Categories: Business Plan, Digital & ePublishing, General Writing, Marketing & Promoting, Psychology of Writing & Publishing, Publishing Basics, Short Stories, The Writer & Author, Traditional Publishing, Writing as a Business | Tags: , , , , , , , , , , , , , , , ,

Are Pre-Orders Right For You?

I’m sure you guys have already gotten the KDP email announcing pre-orders for all indie authors.  If not, it’ll probably be coming in your inbox soon.  Basically, you can do a pre-order up to 90 days before your book’s release.

It’s up to you whether or not you want to do this.  But from my understanding, the pre-orders on Amazon won’t work like they do at Apple.

Apple will let all of your pre-order sales build up.  Then when the book is released, all of the pre-order sales adds to all the sales you make on your first day.  For example, let’s say you sell 20 books in pre-order, and you sell 40 books the day the book is released.  Apple will make it count your ranking as if you sold 60 books that day.  The higher ranking will give you added exposure and possibilities for getting noticed.  That’s the biggest benefit to doing pre-orders from a marketing perspective, in my opinion.

Amazon, however, doesn’t operate the same way with pre-orders.  So you might sell 20 books in pre-order.  Then the day of release, you sell 40.  For ranking purposes, it will look as if you only sold 40 books.  This makes you more vulnerable to a dip in sales.  If all your fans pre-order your books, then those sales won’t boost your ranking on the first day your book is available.  Quick note: You will still show on your dashboard that you sold 60 books.  You just won’t have this reflected on the Amazon ranking on your product page.  (I hope that makes sense.)

After studying up on what other authors are saying, this is my understanding of how the two systems (Apple and Amazon) works when dealing with pre-orders.  If I am wrong, please let me know.

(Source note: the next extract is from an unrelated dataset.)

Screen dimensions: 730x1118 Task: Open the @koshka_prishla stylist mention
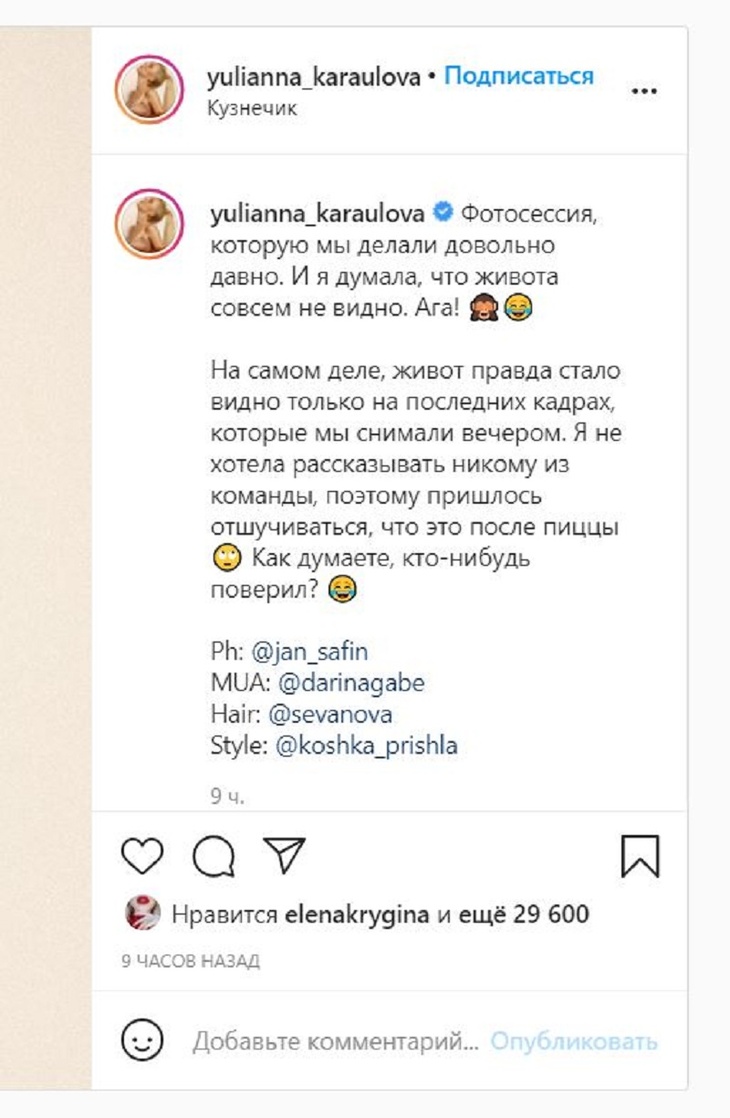point(364,746)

Anyway, the question might be, are pre-orders worth it?  Only you can answer that question.  It might be worth it to you, or it might not.

Here are some things to factor in when looking at pre-orders.

1.  Pre-orders force you into a deadline

Deadlines are an awesome thing.  I love them because they force you to stay on track.  If you know you have to get the book done by a certain date, you’re more likely to do it.  Otherwise, it’s too easy to keep putting it off until sometime later.  To me, this is one of the most compelling reasons to do a pre-order.  I love deadlines and having things ready to go before they’re due.

The drawback, of course, is real life.  Something might pop up that throws you off track, like an illness or job loss.  To rectify this, you could have everything done and ready to go when you put something into pre-order.  But this requires a great deal of patience.

2.  Pre-orders allow you to promote more in advance since you have everything ready advance.

This can free up time working on the pre-release promotion of your book.  What type of promotion you do is up to you.  I mainly blog sample scenes, character interviews, and updates to promote my work before it’s released.  Some people prefer social networking sites to gain excitement for their book.  Some people do blog tours or look at running ads.  There is no right or wrong on this.  You should do what you’re comfortable with and enjoy.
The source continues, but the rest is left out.